Il est aussi certain que l’on peut se dire « je suis une unité » à part soi, et que c’est très différent si l’ensemble humain dans lequel on vit, nous prédit un tel statut ; que soit reconnu en somme que chacun est une telle unité ayant une indépendance et une capacité, des facultés et des possibilités, dont cette unité est seule juge et actrice.

Tous les ensembles humains ne l’autorisent pas.

Que cette unité puisse être reconnue dans un ensemble humain, qui veille toujours d’abord à l’unité de sa propre et seule ordonnance, signifie qu’un dialogue a été instauré entre ces unités individuelles et cette unité qu’est l’auto corps socialisé, qui lui se dit effectivement.

Tout le but de la culture telle que nous l’entendons depuis 25 ou 30 siècles est de fonder/organiser un tel dialogue. Qui n’est pas seulement de « discussion », de parole mais de mise en ordre des actes, des activités, des règles, des finalités, bref de tout ce qui est vécu, produit, ordonné,

La tautologie est donc la mise en représentation, visible par et pour tous, cad chacun, de ce qu’il en est de l’unité individuelle.

Ainsi mise en lumière, chacun peut se figurer son propre visage de cette unité, visage tel que disposé pour tous, grosso modo, et doué de plus ou moins de variations, d’expressions, de statuts, de réalisation comme idéal de soi. Qu’il puisse exister une telle culture de représentation de soi, cad de « soi(s) » est la création de ces siècles-là.

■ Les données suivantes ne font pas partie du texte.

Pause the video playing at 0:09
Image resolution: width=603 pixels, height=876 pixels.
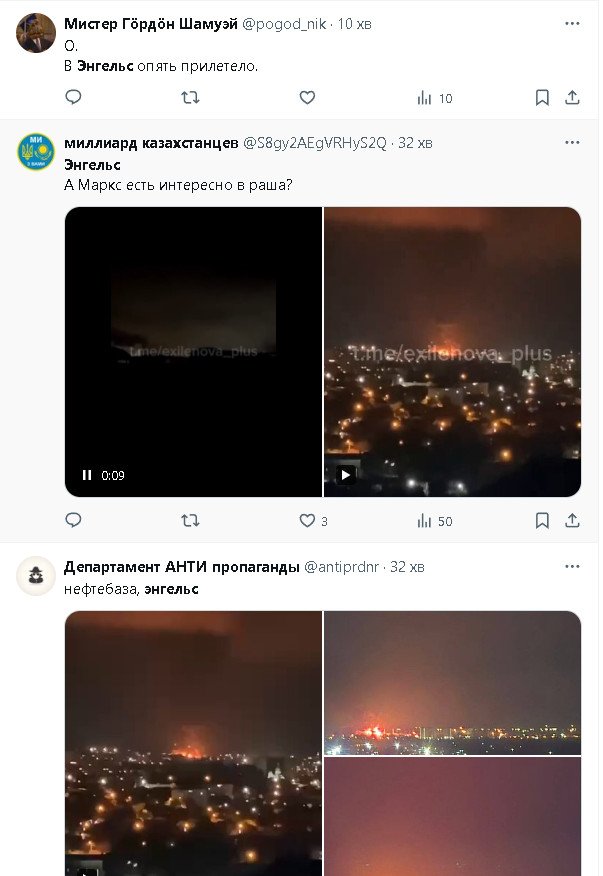pos(87,475)
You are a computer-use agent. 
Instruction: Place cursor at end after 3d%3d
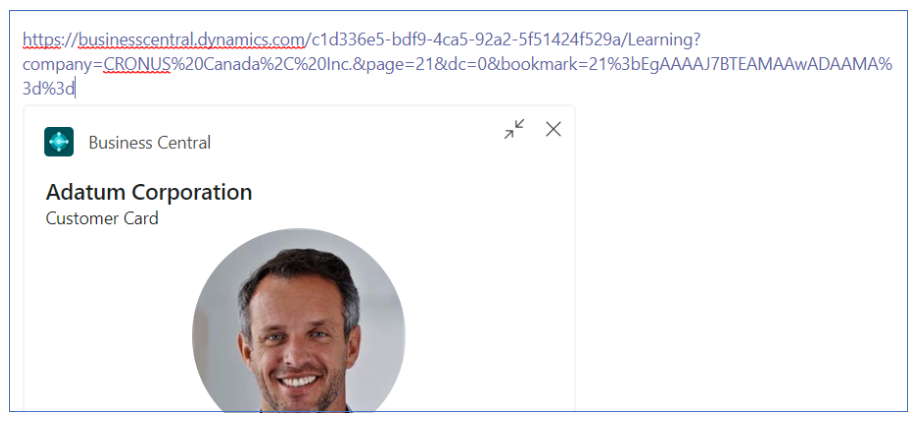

Pour que l’individualité puisse s’imposer sur la représentation et finalement qu’elle soit à son entière disposition, il faut affirmer que toute la vérité, toute la liberté, toute la réalité ne naît que par et pour cette individualité. Ce qui fût fait : le cogito.

Et qui précédait le cogito, cette logique interne de tout discours, par quoi le discours sait tout ce qui peut l’être (à partir de soi seul), et selon lequel nommément il est dit : que l’explicite est ce qui est à disposition de chaque sujet.

Alors il se peut que ça ne soit pas tout : que, bien qu’il soit au cœur prédisposé d’une ordonnance socialisante spécifique, l’individualité soit encore le jouet de nécessités. Comment en serait-il autrement ? Quelle stratégie ne mettrait pas, une mise en ordre socialisante, afin de se préserver ?

Elle n’hésiterait pas. Elle est poussée à s’auto communiquer à soi, que le mécanisme gigantesque fonctionne et se cause.

Mais le fait est que la structure de cette architecture est fondée, au moins en partie, sur la connaissance qu’a l’individualité de son règne (fût-il limité et de plus en plus contraint par un système socialisant).

Et c’est de vouloir transformer ce savoir (de soi) en spontanéité égocentrée et égocentrée en un sens extrêmement spécifique, qui anéantit le cogito, cad le Sujet.